Retype each line of the listing below, from the first through the one holding "Vehicle (636, 133)", with no other lines.

[SUPPLIED DATA — start]

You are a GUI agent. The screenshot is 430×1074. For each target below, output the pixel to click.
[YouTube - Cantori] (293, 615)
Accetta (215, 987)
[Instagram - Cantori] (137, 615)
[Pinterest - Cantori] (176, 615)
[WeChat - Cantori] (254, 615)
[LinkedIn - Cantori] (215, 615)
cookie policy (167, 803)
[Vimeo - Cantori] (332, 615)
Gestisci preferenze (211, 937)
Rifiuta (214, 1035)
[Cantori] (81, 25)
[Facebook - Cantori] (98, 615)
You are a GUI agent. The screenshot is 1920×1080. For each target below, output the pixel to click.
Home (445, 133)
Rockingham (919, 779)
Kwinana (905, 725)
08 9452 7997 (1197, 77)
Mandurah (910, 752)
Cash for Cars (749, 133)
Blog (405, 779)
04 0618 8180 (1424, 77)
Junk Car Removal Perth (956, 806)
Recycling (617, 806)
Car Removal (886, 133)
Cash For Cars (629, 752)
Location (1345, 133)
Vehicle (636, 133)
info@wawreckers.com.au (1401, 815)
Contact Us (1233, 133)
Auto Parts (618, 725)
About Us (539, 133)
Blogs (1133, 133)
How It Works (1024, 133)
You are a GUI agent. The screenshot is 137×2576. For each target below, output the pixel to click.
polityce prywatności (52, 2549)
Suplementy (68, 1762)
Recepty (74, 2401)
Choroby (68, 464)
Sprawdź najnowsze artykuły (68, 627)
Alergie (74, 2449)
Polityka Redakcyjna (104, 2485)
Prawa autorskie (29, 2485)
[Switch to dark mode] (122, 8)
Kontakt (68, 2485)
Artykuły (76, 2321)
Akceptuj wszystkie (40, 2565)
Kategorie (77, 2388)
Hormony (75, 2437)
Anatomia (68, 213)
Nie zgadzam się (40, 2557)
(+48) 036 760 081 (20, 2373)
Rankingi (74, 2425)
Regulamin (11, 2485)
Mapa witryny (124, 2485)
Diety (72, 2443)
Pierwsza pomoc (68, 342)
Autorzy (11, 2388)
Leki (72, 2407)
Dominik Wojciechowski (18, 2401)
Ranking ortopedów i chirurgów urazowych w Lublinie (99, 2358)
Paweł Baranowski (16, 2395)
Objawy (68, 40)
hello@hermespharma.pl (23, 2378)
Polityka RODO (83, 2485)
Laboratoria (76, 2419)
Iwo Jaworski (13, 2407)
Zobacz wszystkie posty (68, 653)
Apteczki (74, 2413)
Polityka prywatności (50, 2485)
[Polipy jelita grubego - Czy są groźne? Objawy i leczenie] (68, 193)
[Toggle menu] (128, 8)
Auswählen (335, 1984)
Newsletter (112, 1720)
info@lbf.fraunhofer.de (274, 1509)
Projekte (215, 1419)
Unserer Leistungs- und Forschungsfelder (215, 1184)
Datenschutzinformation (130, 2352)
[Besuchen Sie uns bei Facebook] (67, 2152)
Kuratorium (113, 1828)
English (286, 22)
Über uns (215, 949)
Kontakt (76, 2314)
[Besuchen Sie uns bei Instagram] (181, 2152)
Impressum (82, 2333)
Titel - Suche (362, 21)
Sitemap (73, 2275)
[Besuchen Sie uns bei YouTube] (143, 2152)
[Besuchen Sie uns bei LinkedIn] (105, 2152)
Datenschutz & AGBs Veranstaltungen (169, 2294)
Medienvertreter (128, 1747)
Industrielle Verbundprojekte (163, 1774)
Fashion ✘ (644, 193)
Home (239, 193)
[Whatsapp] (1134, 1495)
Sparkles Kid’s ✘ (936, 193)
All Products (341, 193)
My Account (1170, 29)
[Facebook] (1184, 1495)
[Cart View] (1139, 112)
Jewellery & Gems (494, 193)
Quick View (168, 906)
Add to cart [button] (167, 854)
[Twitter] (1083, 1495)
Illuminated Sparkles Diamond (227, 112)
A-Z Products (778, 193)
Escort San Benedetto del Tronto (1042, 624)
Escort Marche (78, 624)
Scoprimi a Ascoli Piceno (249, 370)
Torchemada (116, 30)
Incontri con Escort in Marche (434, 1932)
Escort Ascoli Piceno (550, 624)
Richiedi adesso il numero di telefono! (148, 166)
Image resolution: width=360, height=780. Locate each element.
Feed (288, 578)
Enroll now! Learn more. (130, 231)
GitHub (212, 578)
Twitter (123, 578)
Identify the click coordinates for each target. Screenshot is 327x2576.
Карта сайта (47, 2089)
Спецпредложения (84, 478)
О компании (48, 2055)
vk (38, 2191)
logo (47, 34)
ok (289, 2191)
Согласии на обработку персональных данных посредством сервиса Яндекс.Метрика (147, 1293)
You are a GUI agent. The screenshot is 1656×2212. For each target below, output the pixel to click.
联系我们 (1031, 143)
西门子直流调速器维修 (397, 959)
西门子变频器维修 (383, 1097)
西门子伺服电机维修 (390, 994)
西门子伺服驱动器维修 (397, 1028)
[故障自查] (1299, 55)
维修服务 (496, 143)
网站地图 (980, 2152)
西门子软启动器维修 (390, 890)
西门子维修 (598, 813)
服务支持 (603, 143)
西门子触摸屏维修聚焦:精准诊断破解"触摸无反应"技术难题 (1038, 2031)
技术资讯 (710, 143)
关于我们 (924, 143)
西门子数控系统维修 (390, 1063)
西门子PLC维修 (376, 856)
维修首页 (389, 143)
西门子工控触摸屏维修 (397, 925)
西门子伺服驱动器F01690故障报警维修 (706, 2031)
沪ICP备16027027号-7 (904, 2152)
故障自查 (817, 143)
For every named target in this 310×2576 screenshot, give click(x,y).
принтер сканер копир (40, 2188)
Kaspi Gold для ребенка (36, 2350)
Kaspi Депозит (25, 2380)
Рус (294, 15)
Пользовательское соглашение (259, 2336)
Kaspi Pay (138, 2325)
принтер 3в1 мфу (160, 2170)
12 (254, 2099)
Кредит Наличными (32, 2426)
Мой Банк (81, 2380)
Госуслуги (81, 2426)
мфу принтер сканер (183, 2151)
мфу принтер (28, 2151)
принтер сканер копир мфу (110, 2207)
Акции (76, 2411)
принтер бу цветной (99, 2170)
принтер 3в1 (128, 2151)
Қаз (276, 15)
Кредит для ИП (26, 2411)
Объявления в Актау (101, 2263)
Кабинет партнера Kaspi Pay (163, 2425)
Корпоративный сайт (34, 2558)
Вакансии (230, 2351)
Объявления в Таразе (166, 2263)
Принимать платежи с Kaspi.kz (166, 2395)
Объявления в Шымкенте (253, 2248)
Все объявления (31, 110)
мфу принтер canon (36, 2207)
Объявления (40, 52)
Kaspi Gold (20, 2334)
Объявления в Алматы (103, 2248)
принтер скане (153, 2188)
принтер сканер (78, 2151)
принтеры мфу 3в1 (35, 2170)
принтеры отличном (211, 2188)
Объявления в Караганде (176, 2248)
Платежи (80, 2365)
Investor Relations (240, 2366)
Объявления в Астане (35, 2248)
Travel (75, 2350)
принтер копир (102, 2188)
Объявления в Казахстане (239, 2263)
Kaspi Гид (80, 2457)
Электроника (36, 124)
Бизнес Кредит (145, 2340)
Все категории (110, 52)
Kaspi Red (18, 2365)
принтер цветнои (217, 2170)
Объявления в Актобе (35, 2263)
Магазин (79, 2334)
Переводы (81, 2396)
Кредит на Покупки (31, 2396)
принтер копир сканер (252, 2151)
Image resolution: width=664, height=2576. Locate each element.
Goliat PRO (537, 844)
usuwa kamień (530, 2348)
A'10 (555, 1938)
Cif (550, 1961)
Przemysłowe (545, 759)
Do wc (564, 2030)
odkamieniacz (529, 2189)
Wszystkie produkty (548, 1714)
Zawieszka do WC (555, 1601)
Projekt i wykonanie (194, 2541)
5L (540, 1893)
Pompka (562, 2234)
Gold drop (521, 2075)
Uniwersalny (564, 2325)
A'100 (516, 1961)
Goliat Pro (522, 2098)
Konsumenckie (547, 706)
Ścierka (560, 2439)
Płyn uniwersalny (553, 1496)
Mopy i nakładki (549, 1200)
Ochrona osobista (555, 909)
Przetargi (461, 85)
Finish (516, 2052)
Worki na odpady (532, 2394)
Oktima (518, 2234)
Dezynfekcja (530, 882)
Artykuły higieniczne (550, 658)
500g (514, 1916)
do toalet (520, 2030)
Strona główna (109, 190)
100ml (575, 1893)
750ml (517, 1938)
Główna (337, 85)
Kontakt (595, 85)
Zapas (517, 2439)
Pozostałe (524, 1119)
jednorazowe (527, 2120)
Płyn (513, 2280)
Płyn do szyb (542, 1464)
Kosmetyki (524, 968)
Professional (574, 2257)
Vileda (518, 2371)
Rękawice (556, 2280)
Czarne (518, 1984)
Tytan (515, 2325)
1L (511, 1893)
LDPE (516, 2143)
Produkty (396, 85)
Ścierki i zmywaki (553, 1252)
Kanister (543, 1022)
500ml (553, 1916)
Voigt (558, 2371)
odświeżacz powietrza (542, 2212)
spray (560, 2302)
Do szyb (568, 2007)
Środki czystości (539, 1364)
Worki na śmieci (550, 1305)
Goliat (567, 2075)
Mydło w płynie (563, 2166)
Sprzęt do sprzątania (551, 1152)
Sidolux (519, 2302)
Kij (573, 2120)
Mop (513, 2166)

[SUPPLIED DATA — finish]

▸ ANSWER TO THIS PROBLEM:
You are a GUI agent. The screenshot is 430×1074. For each target below, output the pixel to click.
[YouTube - Cantori] (293, 615)
Accetta (215, 987)
[Instagram - Cantori] (137, 615)
[Pinterest - Cantori] (176, 615)
[WeChat - Cantori] (254, 615)
[LinkedIn - Cantori] (215, 615)
cookie policy (167, 803)
[Vimeo - Cantori] (332, 615)
Gestisci preferenze (211, 937)
Rifiuta (214, 1035)
[Cantori] (81, 25)
[Facebook - Cantori] (98, 615)
You are a GUI agent. The screenshot is 1920×1080. For each target below, output the pixel to click.
Home (445, 133)
Rockingham (919, 779)
Kwinana (905, 725)
08 9452 7997 (1197, 77)
Mandurah (910, 752)
Cash for Cars (749, 133)
Blog (405, 779)
04 0618 8180 (1424, 77)
Junk Car Removal Perth (956, 806)
Recycling (617, 806)
Car Removal (886, 133)
Cash For Cars (629, 752)
Location (1345, 133)
Vehicle (636, 133)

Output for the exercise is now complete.